Treatment with the immunotherapy Keytruda (pembrolizumab) appears to be as effective as conventional chemotherapy for treating malignant pleural mesothelioma patients who relapse after one course of platinum-based chemotherapy, data from a Phase 3 trial show.
Although more of these advanced cancer patients responded to Keytruda than to chemotherapy, notable differences in survival were not seen. More study is needed to determine cancer patients most likely to benefit from immunotherapies, its researchers said.

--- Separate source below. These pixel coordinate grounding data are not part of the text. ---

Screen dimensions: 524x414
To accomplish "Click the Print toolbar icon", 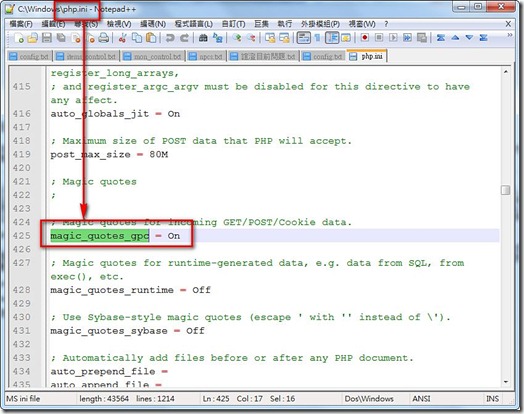I will (x=104, y=38).
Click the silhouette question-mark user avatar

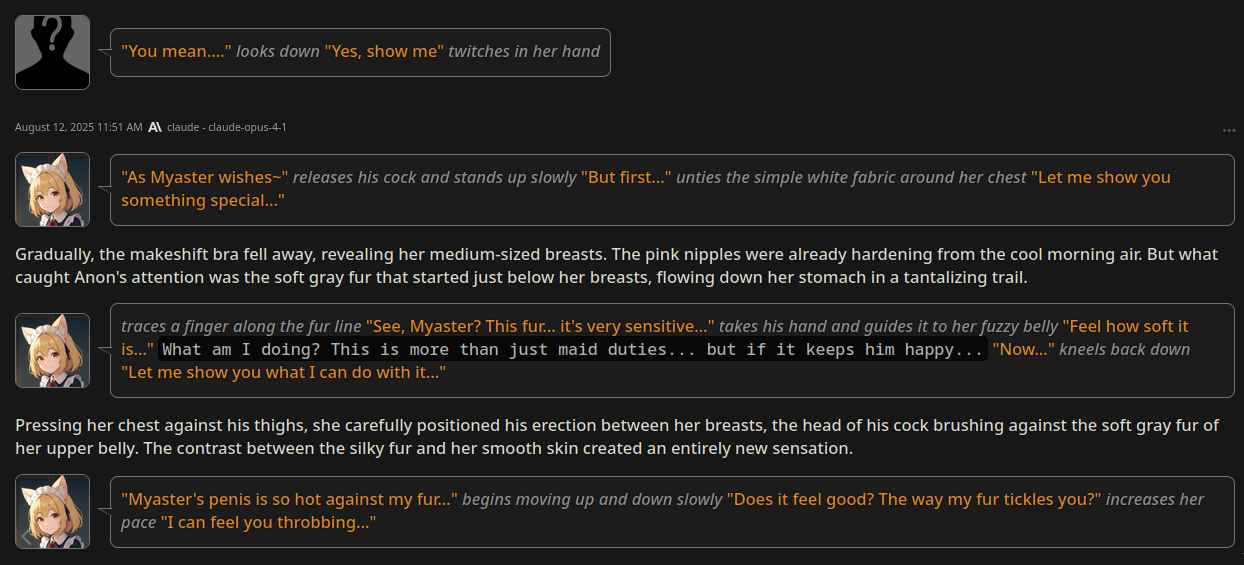click(x=52, y=52)
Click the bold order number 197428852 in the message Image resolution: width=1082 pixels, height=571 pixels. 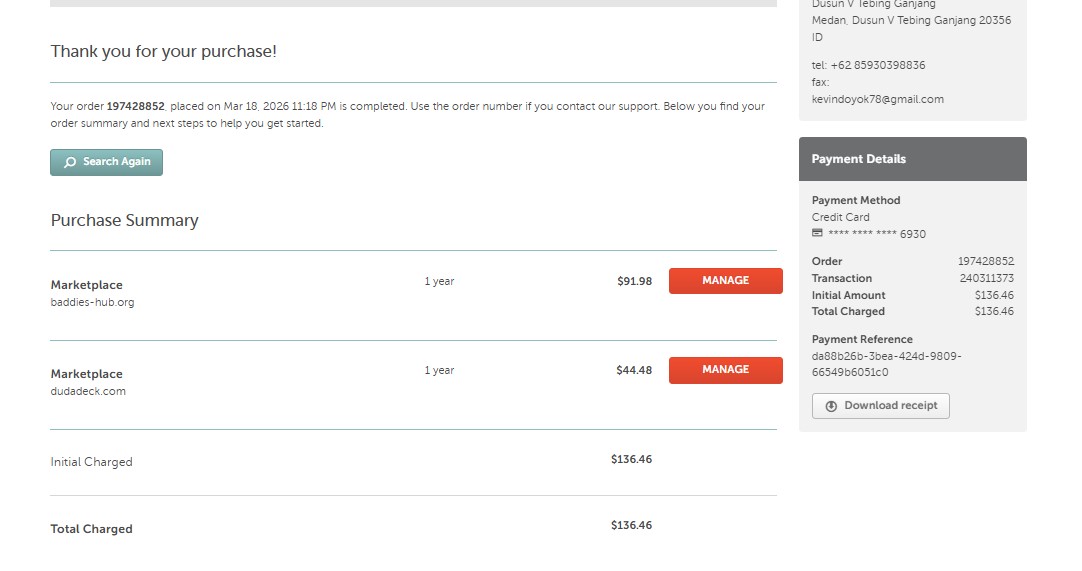click(x=135, y=106)
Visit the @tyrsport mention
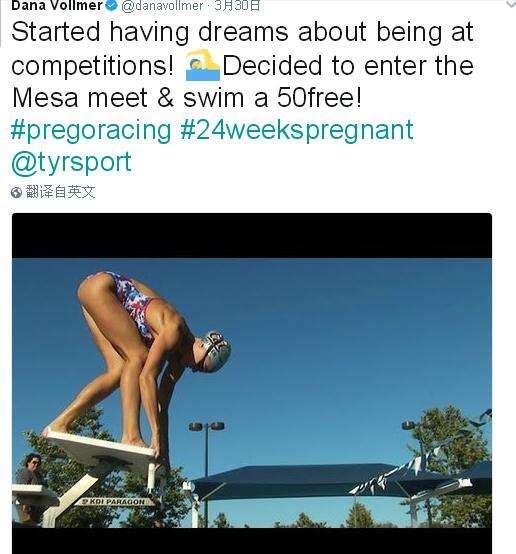This screenshot has height=554, width=516. [x=71, y=163]
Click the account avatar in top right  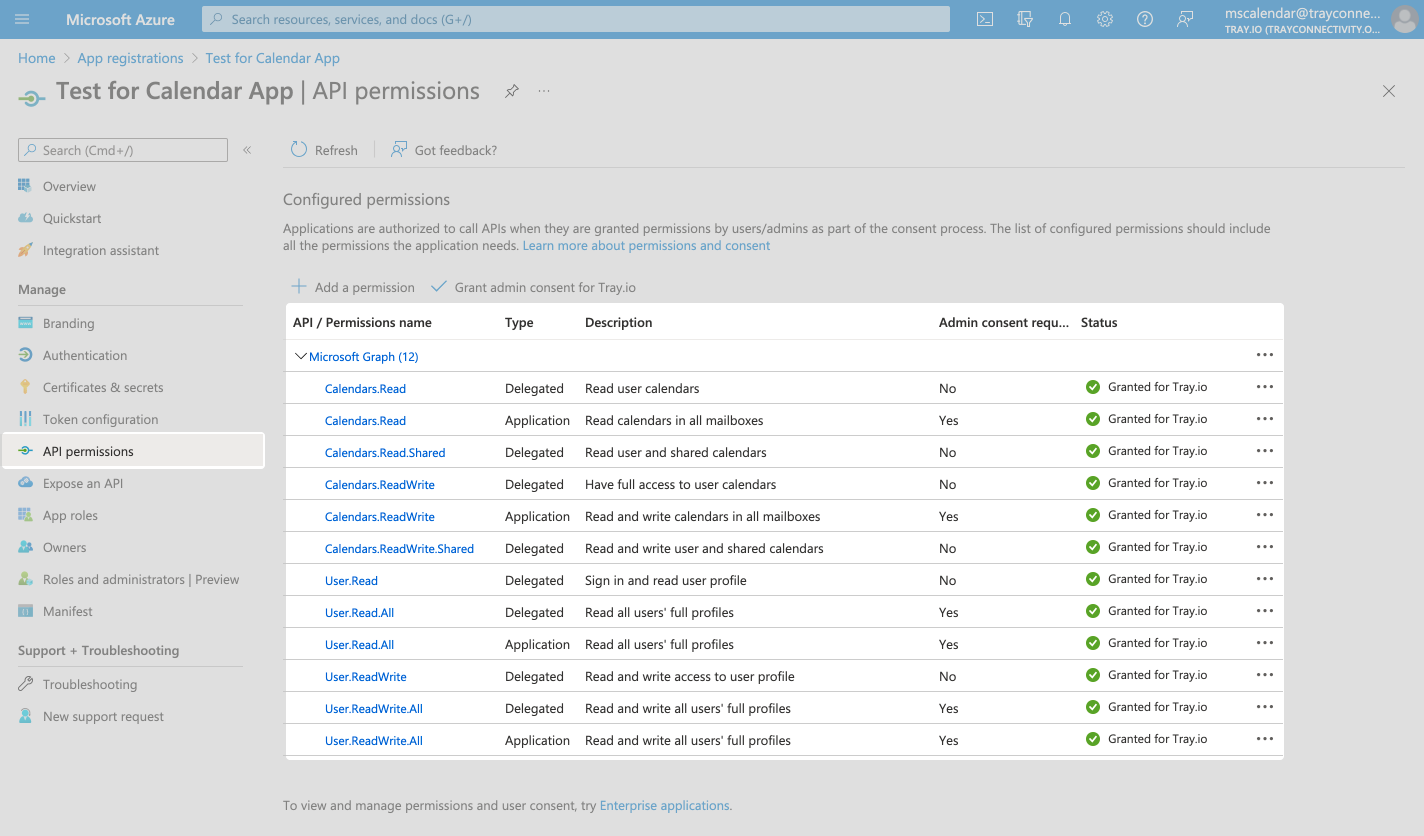[1404, 19]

These findings were in the poster, “A multicentre randomized phase III trial comparing pembrolizumab (P) vs single agent chemotherapy (CT) for advanced pre-treated malignant pleural mesothelioma (MPM): Results from the European Thoracic Oncology Platform (ETOP 9-15) PROMISE-meso trial,” presented at the recent European Society for Medical Oncology (ESMO) 2019 Congress in Barcelona.
Keytruda is an immune checkpoint inhibitor (developed by Merck; known as MSD outside the U.S. and Canada) that has been approved by the U.S. Food and Drug Administration and by the European Medicines Agency (EMA) to treat several types of cancer.
It is a monoclonal antibody that targets and blocks the activity of the PD-1 receptor (a protein found on the surface of immune cells), which cancer cells use to avoid being targeted and killed by immune cells.
PROMISE-meso (NCT02991482) is a Phase 3 trial comparing the efficacy of Keytruda to standard chemotherapy in people with advanced malignant pleural mesothelioma — a lethal form of cancer in the pleura, the protective lining around the lungs — who failed to respond to a previous course of platinum-based chemotherapy.